== Selected excerpt ==
A Proverb for a Spittin’ Image

Yesterday I was in our previous city and ended up giving some South Asians and some locals a ride from a church service to a following home group time. As I was getting to know the men in my car I found out that one of the local men was from a mountain town far to the north. I looked in the rear-view mirror at him. I knew that face. I remembered that I had recently attended a training with a believer from that very town.

“What’s your father’s name?” I asked him.

“It’s Keith*,” he said.

“I know him! We were together at a training just a few months ago.”

“Ha!” the son said, “They say I look just like him.”

“You do! You look so much like your dad*. Your culture has a proverb for that, right?”

“Yes,” the other local chimed in, ‘Like an apple split into two parts.'”

This local proverb, unlike some others, is fairly straightforward to understand. We even have a couple sayings like this is English as well. The apple doesn’t fall far from the tree is one, but that proverb seems to be used more for behavior. The saying that I’ve heard for physical resemblance from parents to children is that the descendant is the spittin’ image of their mom or dad. Why spitting? Perhaps something to do with spit-cleaning an old reflective surface? I find this an interesting example of how oral tradition in a culture can continue to communicate the metaphorical meaning of something even when the literal meaning and origin has been forgotten. “I know what it means,” you might say, “though I don’t know what it literally means.”

Thankfully, unless some kind of freak fruit disease or collapse of global trade destroys locals’ access to apples, I’m pretty sure that future generations here will continue to understand this local proverb about split apples.

*Names changed for security

*Though I didn’t intend it this way, this is is a weighty local complement to the strength of the father’s genes.

== Activities ==
1. From the spittin' image proverb post, reproduce the part that opens with the words containing "Yesterday I was" and closes with "that very town.".
2. In the spittin' image proverb post, what proverb does the other local man give for a son who looks like his father?
3. Turn the paragraph of the spittin' image proverb post that begins "This local proverb, unlike some others" into a short bulleted list that keeps its main facts.

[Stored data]
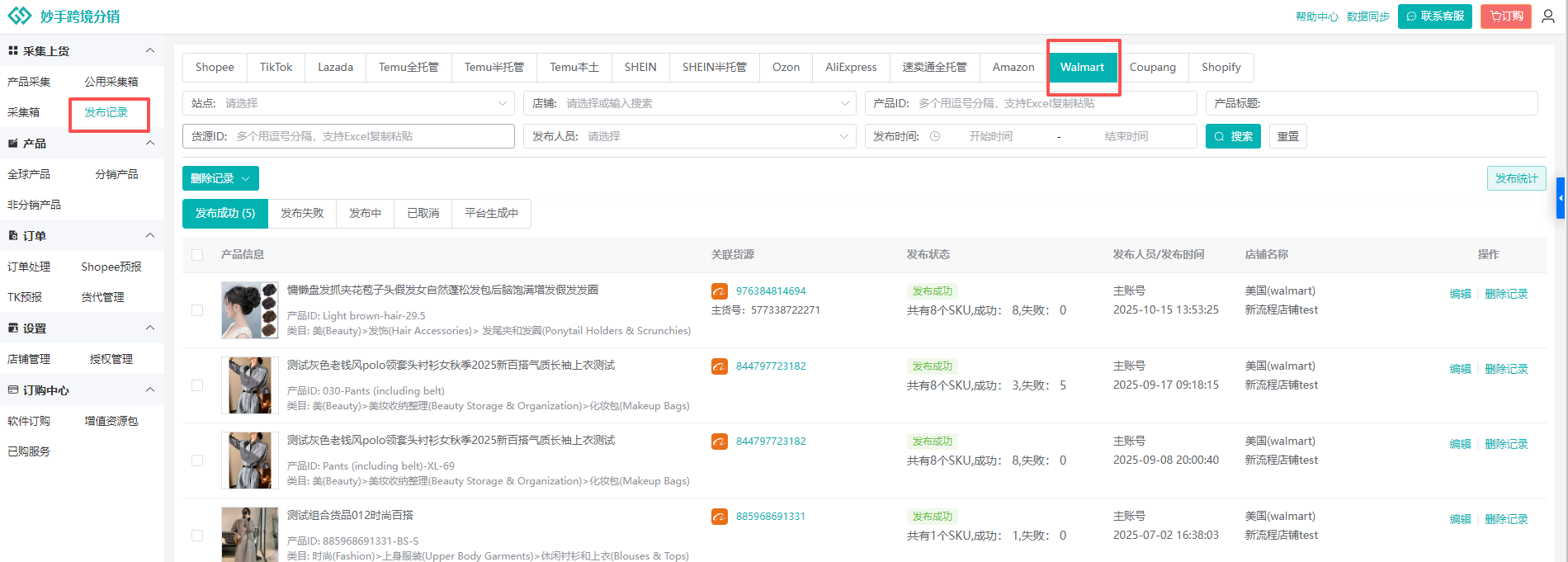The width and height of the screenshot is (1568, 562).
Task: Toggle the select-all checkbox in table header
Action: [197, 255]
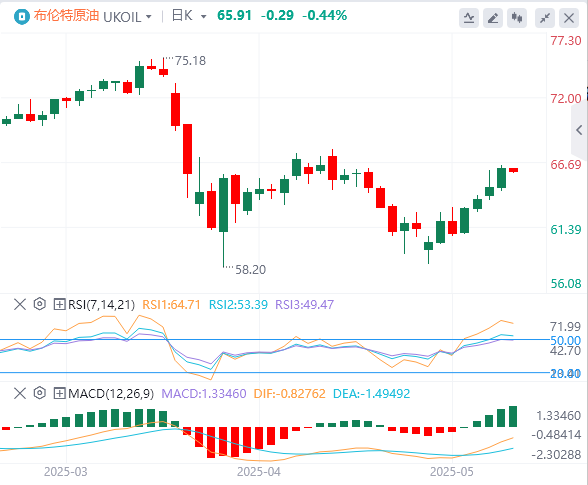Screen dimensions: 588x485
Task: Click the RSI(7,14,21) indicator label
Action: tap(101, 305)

== Task solutions ==
1.
Yesterday I was in our previous city and ended up giving some South Asians and some locals a ride from a church service to a following home group time. As I was getting to know the men in my car I found out that one of the local men was from a mountain town far to the north. I looked in the rear-view mirror at him. I knew that face. I remembered that I had recently attended a training with a believer from that very town.

2. "Like an apple split into two parts."

3.
- The local proverb is fairly easy to understand, unlike some others.
- English has similar sayings. "The apple doesn't fall far from the tree" seems to be used more for behavior. "Spittin' image" describes a child's physical resemblance to a parent.
- Why "spitting" is used is uncertain. It may have to do with spit-cleaning an old reflective surface.
- The saying shows that oral tradition can keep passing on a metaphorical meaning after the literal meaning and origin are forgotten.